A 25-year-old Sebago woman who allegedly faked a cancer diagnosis and accepted thousands of dollars in donations to support her treatment pleaded not guilty on Tuesday to a felony theft charge.

Hillary McLellan appeared briefly in Portland Unified Criminal Court to enter her plea, the first time she has answered to the charge since she was indicted in May.

McLellan was a bartender at a Bridgton business, the Depot Street Tap House.

Both McLellan and her attorney, Neale Duffett, declined to comment following the brief proceeding.

She was indicted May 5 on a charge of theft by deception of $10,500 from 16 businesses and individuals from Oct. 2, 2015, to Jan. 27, 2017, according to court records.
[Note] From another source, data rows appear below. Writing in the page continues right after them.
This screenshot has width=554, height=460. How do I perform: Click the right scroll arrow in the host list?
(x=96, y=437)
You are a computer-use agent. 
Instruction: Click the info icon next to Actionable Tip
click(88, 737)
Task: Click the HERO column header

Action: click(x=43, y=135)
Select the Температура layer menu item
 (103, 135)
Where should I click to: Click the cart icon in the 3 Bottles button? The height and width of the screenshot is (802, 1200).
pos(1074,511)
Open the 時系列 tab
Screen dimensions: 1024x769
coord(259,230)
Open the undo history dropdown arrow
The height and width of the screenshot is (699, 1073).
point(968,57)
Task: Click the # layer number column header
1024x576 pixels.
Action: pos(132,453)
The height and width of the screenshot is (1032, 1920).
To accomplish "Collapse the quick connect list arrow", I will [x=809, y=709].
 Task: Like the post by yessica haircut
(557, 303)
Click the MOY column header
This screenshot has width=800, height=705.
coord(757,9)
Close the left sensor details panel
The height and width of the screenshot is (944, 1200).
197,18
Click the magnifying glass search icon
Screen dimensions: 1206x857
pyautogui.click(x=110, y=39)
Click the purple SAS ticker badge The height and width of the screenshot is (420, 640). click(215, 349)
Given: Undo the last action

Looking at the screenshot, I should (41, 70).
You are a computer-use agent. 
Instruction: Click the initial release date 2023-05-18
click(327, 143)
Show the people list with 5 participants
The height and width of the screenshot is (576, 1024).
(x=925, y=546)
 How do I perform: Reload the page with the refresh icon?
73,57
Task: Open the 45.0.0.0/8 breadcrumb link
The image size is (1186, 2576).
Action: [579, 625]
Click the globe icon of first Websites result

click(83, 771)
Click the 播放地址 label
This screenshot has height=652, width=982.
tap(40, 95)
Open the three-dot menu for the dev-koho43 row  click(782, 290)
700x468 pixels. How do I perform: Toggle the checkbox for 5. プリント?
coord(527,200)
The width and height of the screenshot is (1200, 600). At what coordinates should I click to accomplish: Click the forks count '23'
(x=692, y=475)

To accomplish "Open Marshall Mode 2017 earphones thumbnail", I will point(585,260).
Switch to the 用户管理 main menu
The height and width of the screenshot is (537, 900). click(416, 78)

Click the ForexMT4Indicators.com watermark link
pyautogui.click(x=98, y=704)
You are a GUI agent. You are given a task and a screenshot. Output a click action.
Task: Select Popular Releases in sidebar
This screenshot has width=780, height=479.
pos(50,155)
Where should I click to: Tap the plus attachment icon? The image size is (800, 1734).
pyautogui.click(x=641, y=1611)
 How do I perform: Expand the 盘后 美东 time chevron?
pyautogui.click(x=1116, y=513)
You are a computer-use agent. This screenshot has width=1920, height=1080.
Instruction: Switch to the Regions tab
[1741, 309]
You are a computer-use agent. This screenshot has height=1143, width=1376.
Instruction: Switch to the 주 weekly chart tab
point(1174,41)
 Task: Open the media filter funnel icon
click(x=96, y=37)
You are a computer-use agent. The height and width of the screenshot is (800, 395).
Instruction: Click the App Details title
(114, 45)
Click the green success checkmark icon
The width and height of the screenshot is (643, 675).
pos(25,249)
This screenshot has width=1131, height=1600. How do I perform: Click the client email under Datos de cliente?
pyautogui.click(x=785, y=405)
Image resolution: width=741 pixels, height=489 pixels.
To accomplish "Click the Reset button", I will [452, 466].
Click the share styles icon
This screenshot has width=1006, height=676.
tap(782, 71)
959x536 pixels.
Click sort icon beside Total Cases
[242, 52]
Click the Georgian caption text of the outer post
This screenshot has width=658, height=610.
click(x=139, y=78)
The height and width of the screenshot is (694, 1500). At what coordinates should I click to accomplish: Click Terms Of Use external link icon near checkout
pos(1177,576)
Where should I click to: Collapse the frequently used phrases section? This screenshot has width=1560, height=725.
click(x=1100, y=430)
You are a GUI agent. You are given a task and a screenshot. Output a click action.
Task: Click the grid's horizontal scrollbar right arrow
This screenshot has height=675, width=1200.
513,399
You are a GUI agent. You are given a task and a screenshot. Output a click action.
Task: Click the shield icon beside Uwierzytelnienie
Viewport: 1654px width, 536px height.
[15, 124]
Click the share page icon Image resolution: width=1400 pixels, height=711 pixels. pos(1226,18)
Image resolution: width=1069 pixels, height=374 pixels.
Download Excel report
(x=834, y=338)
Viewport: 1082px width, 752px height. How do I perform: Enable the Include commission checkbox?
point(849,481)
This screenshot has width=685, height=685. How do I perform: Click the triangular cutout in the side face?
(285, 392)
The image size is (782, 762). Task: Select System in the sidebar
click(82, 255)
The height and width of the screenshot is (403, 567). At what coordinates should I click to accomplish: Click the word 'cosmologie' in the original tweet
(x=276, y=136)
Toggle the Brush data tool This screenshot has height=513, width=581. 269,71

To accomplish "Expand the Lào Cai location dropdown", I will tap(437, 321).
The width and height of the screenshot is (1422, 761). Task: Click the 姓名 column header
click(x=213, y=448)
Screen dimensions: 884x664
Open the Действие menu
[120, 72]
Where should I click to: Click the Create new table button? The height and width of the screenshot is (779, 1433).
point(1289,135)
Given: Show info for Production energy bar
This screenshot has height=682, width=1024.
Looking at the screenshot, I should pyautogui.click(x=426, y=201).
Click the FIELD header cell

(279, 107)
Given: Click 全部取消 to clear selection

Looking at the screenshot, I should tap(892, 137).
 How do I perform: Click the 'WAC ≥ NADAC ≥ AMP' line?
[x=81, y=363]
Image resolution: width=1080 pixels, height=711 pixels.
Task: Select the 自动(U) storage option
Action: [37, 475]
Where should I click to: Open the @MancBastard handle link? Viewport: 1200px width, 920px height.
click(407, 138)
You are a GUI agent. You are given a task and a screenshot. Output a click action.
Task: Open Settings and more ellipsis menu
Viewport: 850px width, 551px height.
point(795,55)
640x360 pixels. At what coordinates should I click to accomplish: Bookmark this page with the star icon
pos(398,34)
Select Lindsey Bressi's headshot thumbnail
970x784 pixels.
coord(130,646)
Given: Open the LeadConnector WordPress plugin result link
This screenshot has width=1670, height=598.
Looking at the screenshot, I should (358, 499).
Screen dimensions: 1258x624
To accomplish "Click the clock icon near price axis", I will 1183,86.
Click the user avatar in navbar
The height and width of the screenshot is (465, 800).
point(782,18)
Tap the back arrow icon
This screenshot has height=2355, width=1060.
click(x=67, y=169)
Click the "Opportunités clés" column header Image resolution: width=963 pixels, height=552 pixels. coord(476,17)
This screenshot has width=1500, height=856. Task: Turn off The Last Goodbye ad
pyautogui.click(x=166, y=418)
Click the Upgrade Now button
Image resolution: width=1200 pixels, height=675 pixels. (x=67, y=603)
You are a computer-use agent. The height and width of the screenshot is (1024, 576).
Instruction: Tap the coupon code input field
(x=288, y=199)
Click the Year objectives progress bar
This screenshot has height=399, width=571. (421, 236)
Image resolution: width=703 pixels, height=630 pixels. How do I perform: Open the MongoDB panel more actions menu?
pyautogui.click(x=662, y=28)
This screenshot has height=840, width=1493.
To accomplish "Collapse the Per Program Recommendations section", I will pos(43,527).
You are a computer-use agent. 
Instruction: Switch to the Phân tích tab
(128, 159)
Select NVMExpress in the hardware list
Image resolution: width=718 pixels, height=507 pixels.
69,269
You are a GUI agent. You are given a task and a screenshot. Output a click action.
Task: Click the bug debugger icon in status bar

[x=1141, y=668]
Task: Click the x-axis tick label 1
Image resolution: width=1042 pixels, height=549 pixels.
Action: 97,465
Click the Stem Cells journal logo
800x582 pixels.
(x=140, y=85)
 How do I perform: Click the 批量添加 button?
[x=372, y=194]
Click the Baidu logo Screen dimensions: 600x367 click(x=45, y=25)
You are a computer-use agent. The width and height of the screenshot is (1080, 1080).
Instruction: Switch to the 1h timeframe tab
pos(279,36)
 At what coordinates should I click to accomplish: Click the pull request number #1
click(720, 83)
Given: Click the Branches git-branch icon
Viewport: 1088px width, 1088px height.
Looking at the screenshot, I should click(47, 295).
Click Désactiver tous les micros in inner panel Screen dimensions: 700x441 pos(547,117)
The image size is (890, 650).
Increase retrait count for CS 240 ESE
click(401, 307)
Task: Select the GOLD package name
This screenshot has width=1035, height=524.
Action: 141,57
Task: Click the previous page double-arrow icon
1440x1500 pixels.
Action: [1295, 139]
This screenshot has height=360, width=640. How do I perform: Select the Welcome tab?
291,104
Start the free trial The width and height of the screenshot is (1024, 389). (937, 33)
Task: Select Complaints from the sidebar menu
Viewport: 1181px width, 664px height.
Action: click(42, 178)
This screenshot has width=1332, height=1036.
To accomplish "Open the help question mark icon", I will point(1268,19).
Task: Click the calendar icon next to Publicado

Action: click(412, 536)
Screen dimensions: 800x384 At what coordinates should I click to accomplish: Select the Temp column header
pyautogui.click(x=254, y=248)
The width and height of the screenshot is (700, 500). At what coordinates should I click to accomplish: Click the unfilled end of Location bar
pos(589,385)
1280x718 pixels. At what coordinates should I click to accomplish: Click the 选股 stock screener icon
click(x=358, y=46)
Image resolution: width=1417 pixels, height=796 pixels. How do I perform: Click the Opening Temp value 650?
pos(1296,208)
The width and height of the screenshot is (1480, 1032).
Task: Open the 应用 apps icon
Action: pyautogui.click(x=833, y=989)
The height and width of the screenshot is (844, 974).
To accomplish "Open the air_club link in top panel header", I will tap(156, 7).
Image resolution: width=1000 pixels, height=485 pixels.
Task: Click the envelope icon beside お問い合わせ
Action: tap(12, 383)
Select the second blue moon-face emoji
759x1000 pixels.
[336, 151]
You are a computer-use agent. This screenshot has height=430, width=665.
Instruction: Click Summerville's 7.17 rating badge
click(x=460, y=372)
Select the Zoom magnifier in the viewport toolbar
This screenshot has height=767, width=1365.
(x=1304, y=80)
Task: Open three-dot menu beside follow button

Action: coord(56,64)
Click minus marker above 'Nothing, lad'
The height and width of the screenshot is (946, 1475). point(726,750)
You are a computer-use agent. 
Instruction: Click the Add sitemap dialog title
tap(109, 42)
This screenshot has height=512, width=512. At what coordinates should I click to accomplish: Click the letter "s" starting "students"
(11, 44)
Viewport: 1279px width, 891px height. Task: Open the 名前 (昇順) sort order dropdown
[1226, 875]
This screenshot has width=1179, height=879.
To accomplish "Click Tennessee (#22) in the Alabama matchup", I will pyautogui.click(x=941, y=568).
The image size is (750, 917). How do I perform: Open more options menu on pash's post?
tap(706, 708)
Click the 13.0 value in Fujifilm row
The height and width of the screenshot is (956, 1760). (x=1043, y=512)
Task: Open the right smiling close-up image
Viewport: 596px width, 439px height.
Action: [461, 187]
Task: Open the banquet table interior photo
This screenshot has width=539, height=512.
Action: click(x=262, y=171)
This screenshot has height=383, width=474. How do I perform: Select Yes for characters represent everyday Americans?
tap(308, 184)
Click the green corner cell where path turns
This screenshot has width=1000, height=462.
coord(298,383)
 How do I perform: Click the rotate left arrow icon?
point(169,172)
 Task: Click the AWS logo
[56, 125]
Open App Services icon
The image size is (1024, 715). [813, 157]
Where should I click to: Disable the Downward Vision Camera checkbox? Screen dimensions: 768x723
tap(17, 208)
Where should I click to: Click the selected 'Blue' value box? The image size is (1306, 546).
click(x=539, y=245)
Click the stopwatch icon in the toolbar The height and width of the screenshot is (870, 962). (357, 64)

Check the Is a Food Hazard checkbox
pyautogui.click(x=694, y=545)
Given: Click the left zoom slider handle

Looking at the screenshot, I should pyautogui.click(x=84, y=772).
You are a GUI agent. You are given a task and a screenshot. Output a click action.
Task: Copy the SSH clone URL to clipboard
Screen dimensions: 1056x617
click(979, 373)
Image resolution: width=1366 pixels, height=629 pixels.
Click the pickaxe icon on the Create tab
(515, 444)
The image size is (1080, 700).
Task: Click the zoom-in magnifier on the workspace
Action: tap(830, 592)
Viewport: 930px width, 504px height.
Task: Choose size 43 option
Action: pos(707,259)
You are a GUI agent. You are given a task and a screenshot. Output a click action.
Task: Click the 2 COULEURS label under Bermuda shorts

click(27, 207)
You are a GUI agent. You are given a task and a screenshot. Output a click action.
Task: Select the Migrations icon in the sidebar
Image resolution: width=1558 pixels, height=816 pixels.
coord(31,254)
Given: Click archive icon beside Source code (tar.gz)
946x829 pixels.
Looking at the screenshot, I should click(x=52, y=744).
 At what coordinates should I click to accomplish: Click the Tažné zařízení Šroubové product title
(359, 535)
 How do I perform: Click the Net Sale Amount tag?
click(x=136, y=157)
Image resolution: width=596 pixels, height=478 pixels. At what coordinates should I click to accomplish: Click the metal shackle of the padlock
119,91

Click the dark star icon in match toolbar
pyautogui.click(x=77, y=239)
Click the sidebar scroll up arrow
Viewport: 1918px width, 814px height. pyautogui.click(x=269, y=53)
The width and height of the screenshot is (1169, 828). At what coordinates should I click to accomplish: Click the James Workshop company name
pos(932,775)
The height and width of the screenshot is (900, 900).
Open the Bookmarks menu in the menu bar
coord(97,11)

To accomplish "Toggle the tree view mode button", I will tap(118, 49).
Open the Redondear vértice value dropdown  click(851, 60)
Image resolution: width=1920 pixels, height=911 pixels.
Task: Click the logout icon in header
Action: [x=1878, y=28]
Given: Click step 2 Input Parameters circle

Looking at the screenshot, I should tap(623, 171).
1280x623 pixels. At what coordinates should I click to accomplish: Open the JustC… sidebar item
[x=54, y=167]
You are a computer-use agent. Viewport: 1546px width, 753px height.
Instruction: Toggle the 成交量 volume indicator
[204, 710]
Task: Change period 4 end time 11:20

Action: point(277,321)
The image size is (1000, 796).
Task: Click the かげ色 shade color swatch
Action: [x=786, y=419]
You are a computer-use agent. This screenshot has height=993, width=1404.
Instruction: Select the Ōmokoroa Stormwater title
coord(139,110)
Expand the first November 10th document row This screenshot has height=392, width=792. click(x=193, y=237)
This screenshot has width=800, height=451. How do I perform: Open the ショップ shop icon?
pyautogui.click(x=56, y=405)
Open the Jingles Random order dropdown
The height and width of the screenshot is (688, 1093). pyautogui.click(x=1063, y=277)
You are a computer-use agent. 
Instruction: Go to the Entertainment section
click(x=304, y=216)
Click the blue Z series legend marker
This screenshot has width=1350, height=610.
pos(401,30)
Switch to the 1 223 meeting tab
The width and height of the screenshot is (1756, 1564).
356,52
She has been free on $1,060 bail.

Friends of McLellan said previously they think she perpetrated the scheme for the attention, not money, and believe she has a mental health problem that drove her to lie repeatedly.

If convicted, McLellan faces up to 10 years in prison, a $10,000 fine, or both. She has no criminal record in Maine, according to the State Bureau of Identification.

Friends said that McLellan told them of her breast cancer diagnosis in October 2015 and that she was receiving treatments three times a week. By February 2016, she said the cancer was in remission.

But in the summer of 2016, McLellan told friends that the cancer had returned “with a vengeance” and spread to her lymph nodes and her blood, said Carrye Castleman-Ross, who owns the Bridgton bar, in an interview in May.

Friends and customers of the business arranged in October 2016 to throw McLellan a fundraiser party, where they raised about $17,000 – $10,500 in checks and the rest in cash, which was deposited into a joint account that Castleman-Ross had set up for that purpose.

The alleged deception was revealed when Castleman-Ross became suspicious that McLellan still looked so healthy after supposedly receiving intensive cancer treatments and called McLellan’s father, who knew nothing of any cancer diagnosis.

Castleman-Ross, along with a mediator and other friends, confronted McLellan in January 2017 about the deception, and after a lengthy discussion, McLellan admitted she did not have the disease. The intervention was captured on video, and part of it was played for a reporter.

On the tape, Castleman-Ross says she has not seen any evidence of McLellan’s illness or treatment, and that an investigation is underway.

“There is a serious fraud investigation that’s about to happen,” Castleman-Ross says. “Your life is about to change.”

McLellan capitulates.

“OK,” she says. “I don’t have cancer.”

Castleman-Ross said she turned the tape over to Bridgton police, who investigated the case.